Metformin alleviates oxidative stress and enhances autophagy in diabetic kidney disease via AMPK/SIRT1-FoxO1 pathway.

Metformin, as the basic pharmacological therapy and the first preventive drug in type 2 diabetes mellitus (T2DM), is proved to have potential protection in diabetic kidney disease (DKD). Here, we established a diabetic rat model induced by high-fat diet and low dose streptozotocin, and high glucose cultured rat mesangial cells (RMCs) pre-treated with metformin or transfected with AMPK, SIRT1 and FoxO1 small interfering RNA, and detected oxidative stress and autophagy related factors to explore the molecular mechanisms of metformin on DKD via adenosine monophosphate-activated protein kinase (AMPK)/silent mating type information regulation 2 homolog-1 (sirtuin-1, SIRT1)-Forkhead box protein O1 (FoxO1) pathway.
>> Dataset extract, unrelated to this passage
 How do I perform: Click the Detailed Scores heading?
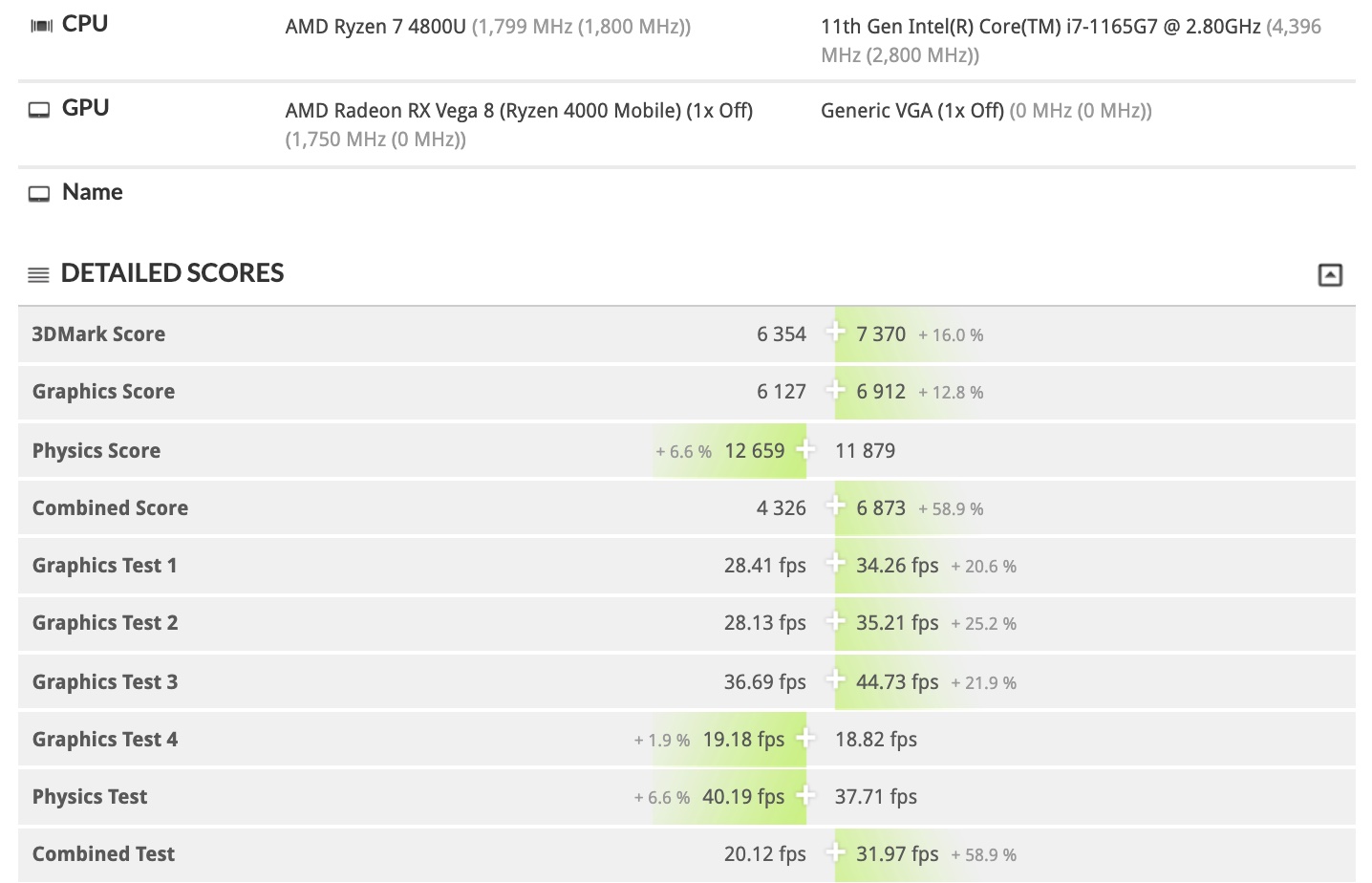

We found that metformin effectively alleviated the disorders of glycolipid metabolism, renal function injury in diabetic rats, and relieved oxidative stress, enhanced autophagy and slowed down abnormal cell proliferation in high glucose cultured RMCs through AMPK/SIRT1-FoxO1 pathway, indicating the protective role of metformin against the pathological process of DKD.